El sentido de la fe en la concepción virginal de Jesús por obra del Espíritu Santo no se descubre en el
horizonte de un caso biológico excepcional, sino tan solo en el horizonte teológico del hecho singular de
que Dios no asume un hombre ya existente y se expresa a través de él, sino que Dios mismo se hace
hombre.

La relación entre la concepción virginal y maternidad divina no es sólo algo de hecho, sino que
además:
- una acción generativa de varón es esencialmente incapaz de producir una generación divina.
- una concepción sobrenatural sólo podía tener como fruto al Verbo de Dios.

Virginidad antes del parto


María concibió del Espíritu Santo sin concurso de varón (de fe).
Los adversarios de la concepción virginal de María fueron en la antigüedad los judíos y los paganos
(Celso, Juliano el apóstata), Cerinto y los ebionitas; en el tiempo moderno los racionalistas, que procuran
buscar en Is 7,14 o en las mitologías paganas el origen de la creencia en la concepción virginal de María.
Todos los símbolos de la fe expresan la creencia de la Iglesia en la concepción (activa) virginal de
María.
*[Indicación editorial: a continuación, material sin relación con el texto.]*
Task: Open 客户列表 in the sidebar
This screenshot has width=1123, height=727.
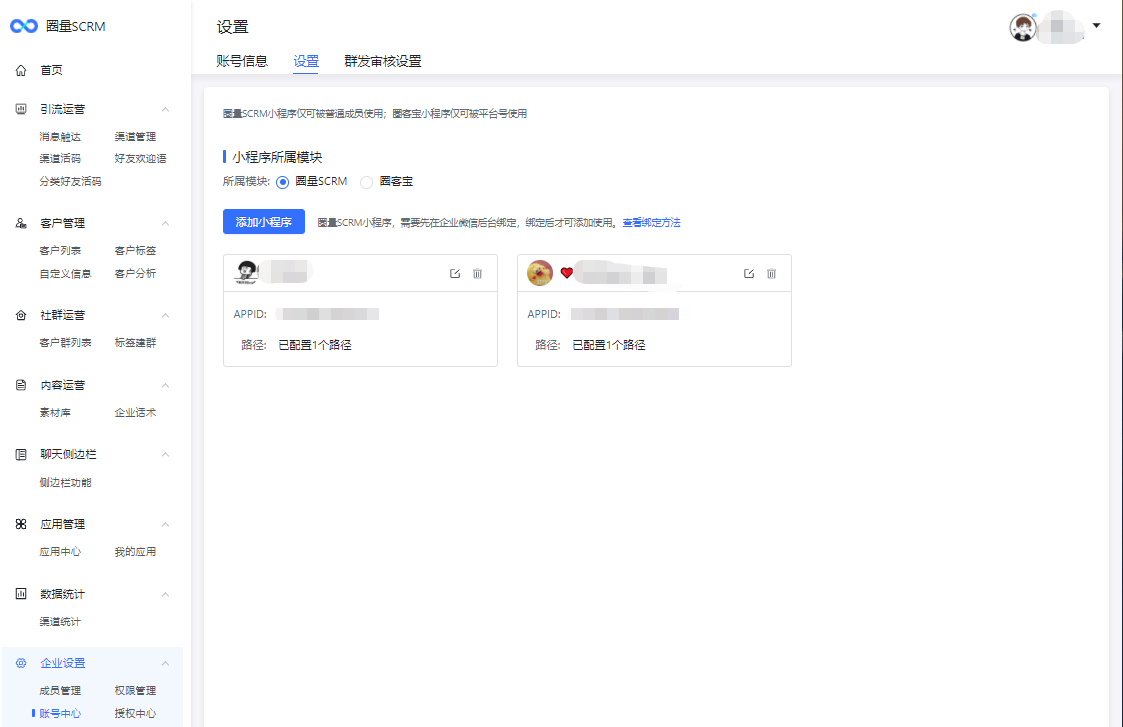Action: pos(60,251)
El símbolo apostólico confiesa: “Qui conceptus est de Spíritu Sancto”; (Dz 86).
El Lc 1,26s, vemos testimoniado que María llevó vida virginal hasta el instante de su concepción
activa: “El ángel Gabriel fue enviado por Dios… a una virgen… y el nombre de la virgen era María”.
La concepción virginal de María fue predicada en el AT por el profeta Isaías en su célebre profecía
de Emmanuel (7,14): “por tanto el mismo Señor os dará una señal: He aquí que la virgen [ha ‘alma]
concebirá y dará a luz un hijo, y llamará su nombre Emmanuel [Dios con nosotros]”.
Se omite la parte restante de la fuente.